IADT3since2000 11-27-2008 08:57 AM

So far so good - first PSA, third round/ninth year IADT
 
I'm delighted to be able to report this progress on Thanksgiving Day 2008:

My PSA dropped nicely to 2.27 on November 12 from 9.53 on September 3 at about the two month point since stopping thalidomide (September 17) and resuming Casodex (September 18) and then Lupron (September 26) :D. (I'm on 10 mg of finasteride continuously, plus Boniva for bone density, simvastatin to lower the risk of lethal prostate cancer plus heart health benefit, and a supportive program of diet/nutrition/supplements, exercise, and stress reduction.)

While many of us have sharper PSA drops when starting the heavy duty drugs, my PSA declines have been slower than average during both the first and second rounds of blockade, no doubt due to the extensiveness of the cancer (1999 baseline PSA 113.6, Gleason 4+3=7 per expert, all cores positive with most 100% cancer, perineural invasion, but scans negative). I'm actually seeing the PSA drop a bit faster during the start of this third round.

I was confident that triple blockade would work again for me, at least at the start, since my PSA was at <0.01 when I stopped the heavy duty drugs the last time, but it's reassuring to see that expected PSA result.

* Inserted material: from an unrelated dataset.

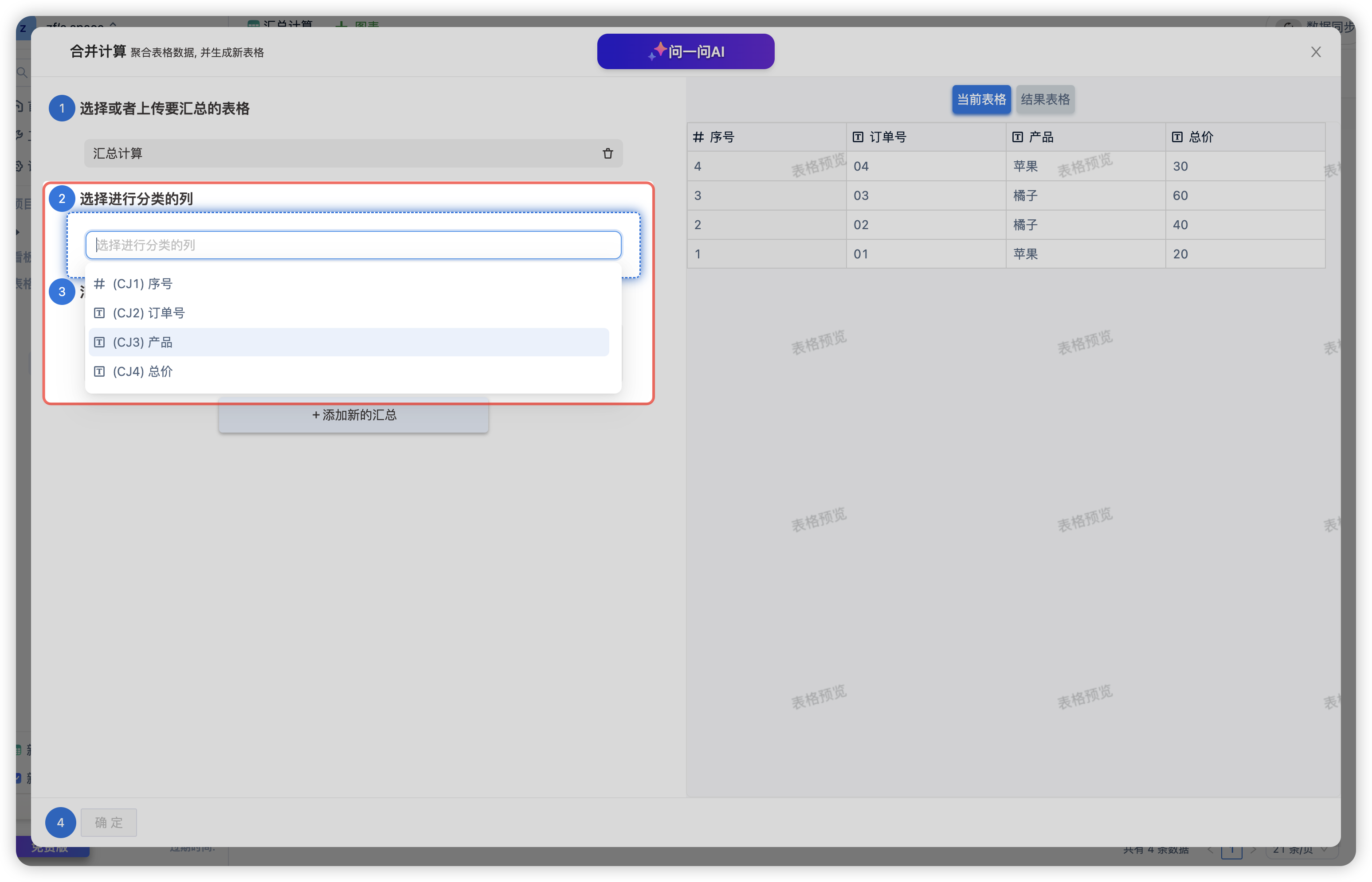This screenshot has height=882, width=1372.
Task: Click 添加新的汇总 button
Action: 354,414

I'm fairly confident I'll have another successful cycle of IADT (IADT = Intermittent Androgen Deprivation Therapy, aka triple hormonal therapy, aka triple hormonal blockade), but the tenth and eleventh years for many IADT patients are the period when IADT no longer adequately controls the cancer. (If that happens, I'll probably try some short-term tactics and then move to Ketoconazole plus hydrocortisone instead of the Casodex.)

I am now at virtually the nine year point since that fateful first ever PSA test on December 4, 1999 revealed a PSA of 113.6. After being rejected for surgery (not a wise choice by me for my case as I soon learned) and turning away from radiation, hormonal blockade, which evolved to triple blockade within the first year and later to intermittent blockade, has been my only therapy.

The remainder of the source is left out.